TEXT EXCERPT START
With these billions of pounds sloshing around we might think Her Majesty’s Revenue and Customs would need a special room just to store their taxes in. But, it turns out that most big pharma companies are no keener on income tax than the misnamed Taxpayers Alliance. 

In September 2018 Oxfam issued a report that showed that 4 large companies – Pfizer, Merck, Johnson & Johnson and Abbott dodge $3.7 billion of taxes annually. All the companies denied it of course. But the Oxfam report showed that profit margins of the companies based on their own published finances were on average 5% in developing countries, 7% in advanced countries and 31% in tax havens.

I should point out here that most of them are doing nothing illegal. However, rather than pay taxes in the countries where they are based, they move their profits around to ensure that a large proportion of their profits are tax free. That’s money that could potentially be spent on the NHS or education or social care that is instead being kept in offshore banks in places like Bermuda, the Cayman Islands or Panama where corporation tax does not exist.

So, we have a situation where national governments are held to ransom by massive multinational corporations who, through the perfectly legal ruse of patent ownership, develop drugs over which they have an absolute monopoly. These drugs, which to be fair, the companies research and develop, are then offered at prices which are dictated by what the market will pay rather than any sense of providing a service to people who need it.

These companies, in common with other large corporations, then use tax havens to avoid paying tax on their profits taking billions out of governmental coffers that could fund, for example, the NHS. It is this reliance on private profit as the driver of drug development that brings big pharma into direct conflict with an ideal like the NHS which has a stated aim of providing healthcare free for those who need it.

The Labour Party, alone amongst UK political parties, has a plan to confront the problem caused by exorbitant pricing of specialised drugs. This includes:

·      Actively using voluntary and compulsory licenses to secure affordable generic versions of patented medicines where the patented product cannot be accessed;
·      Increasing the transparency of medicine prices, the true cost of research and development and pharmaceutical company finances so that the NHS can have informed discussions on drug pricing.
TEXT EXCERPT END
ENTRIES SHOWN START
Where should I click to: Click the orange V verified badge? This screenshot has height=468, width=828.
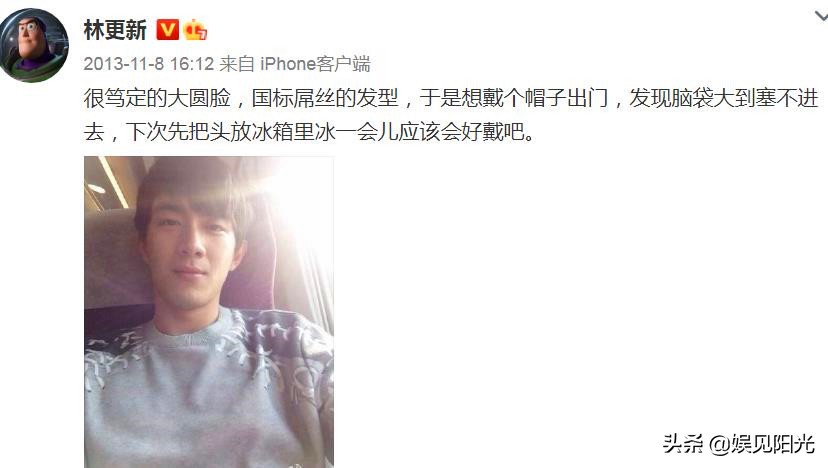[167, 30]
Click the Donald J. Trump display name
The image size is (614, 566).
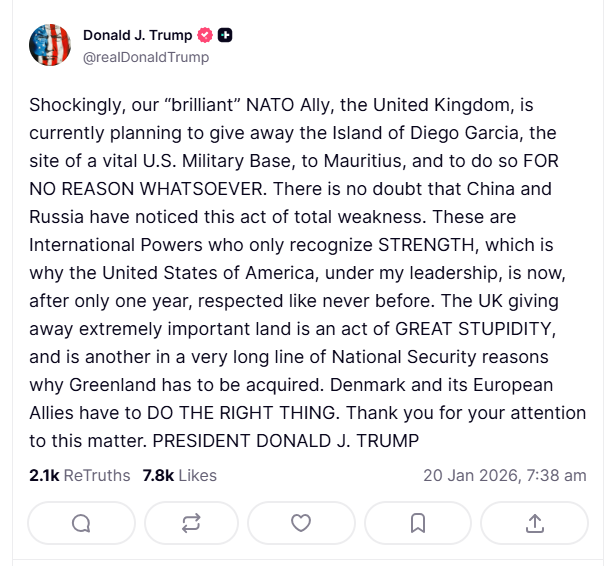137,36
ENTRIES SHOWN END
* _TASK REQUIREMENTS_:
A – Retype the passage on pharmaceutical companies and tax word for word, beginning at the words "In September 2018" and stopping after "in tax havens.".
B – Rewrite as a bulleted list the paragraph of the passage on pharmaceutical companies and tax that begins "In September 2018 Oxfam issued a report", keeping its main facts.
C – Using the passage on pharmaceutical companies and tax, say whether each statement agrees with it. Answer yes or no and quote the deciding words.
(i) Most of the companies are acting illegally.
(ii) The Labour Party's plan includes increasing the transparency of medicine prices.
(iii) Bermuda, the Cayman Islands and Panama are given as places where corporation tax does not exist.

* _RESULTS BY TASK_:
A –
In September 2018 Oxfam issued a report that showed that 4 large companies – Pfizer, Merck, Johnson & Johnson and Abbott dodge $3.7 billion of taxes annually. All the companies denied it of course. But the Oxfam report showed that profit margins of the companies based on their own published finances were on average 5% in developing countries, 7% in advanced countries and 31% in tax havens.

B –
- A September 2018 Oxfam report showed that four large companies (Pfizer, Merck, Johnson & Johnson and Abbott) dodge $3.7 billion of taxes annually.
- All the companies denied it.
- Based on the companies' own published finances, average profit margins were 5% in developing countries, 7% in advanced countries and 31% in tax havens.

C –
(i) No: "most of them are doing nothing illegal"
(ii) Yes: "Increasing the transparency of medicine prices"
(iii) Yes: "places like Bermuda, the Cayman Islands or Panama where corporation tax does not exist"